Sadly, in recent years the county unilaterally decided to depart from this long standing interpretation of the prevailing wage ordinance.  In October 2010, acting on the recommendation of then newly appointed HR Director, Tami Douglas-Schatz, the Board of Supervisors adopted its so called “three point labor plan.”

In her staff report to the Board of Supervisors on the three point labor plan Director Douglas-Schatz made the following comments:

“the current implementation of the prevailing wage ordinance has resulted in contractual annual formulaic wage increases of 2% to 7% even during statewide economic decline and the County budget crisis.”

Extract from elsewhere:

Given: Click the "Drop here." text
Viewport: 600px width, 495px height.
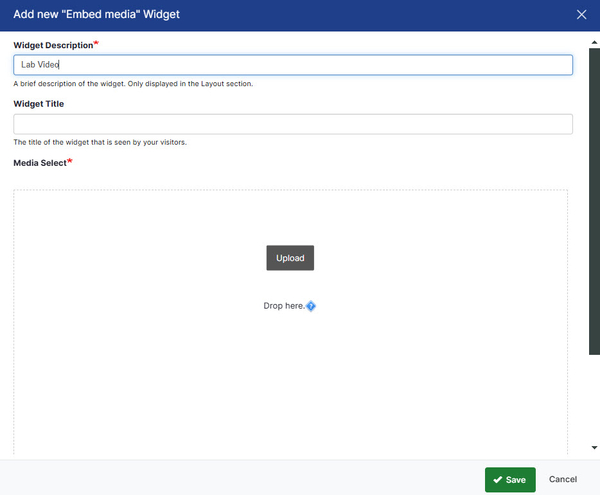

Thrusting herself into the shoes of the county electorate, the Douglas-Schatz further commented that:

“It is highly doubtful that the voters intended to virtually guarantee increases year after year without considering the financial state of the County”. Also, that the “County must break the cycle of issuing wage increases based on previously negotiated formulas. Instead of automatically issuing pay increases based upon the wage survey, the County must utilize survey data as a basis for negotiations. Staff will continue to use this new approach when negotiating and implementing the prevailing wage ordinance with all represented and unrepresented employees”.

With the adoption of Douglas-Schatzthree-point labor plan the prevailing wage formula used by SLOCEA and the county for nearly 40-years ceased to exist in the eyes of the Board of Supervisors.

Since that time SLOCEA has been working vigorously to try and persuade the county to return to the traditional application of the prevailing wage formula, but the county has so far been intransigent in its position.

SLOCEA will continue to work diligently in future negotiations to try and persuade the county to return to a more traditional application of the prevailing wage formula. Additionally, SLOCEA reserves that right to enforce the rights of its members under the prevailing wage ordinance in any court or tribunal of competent jurisdiction.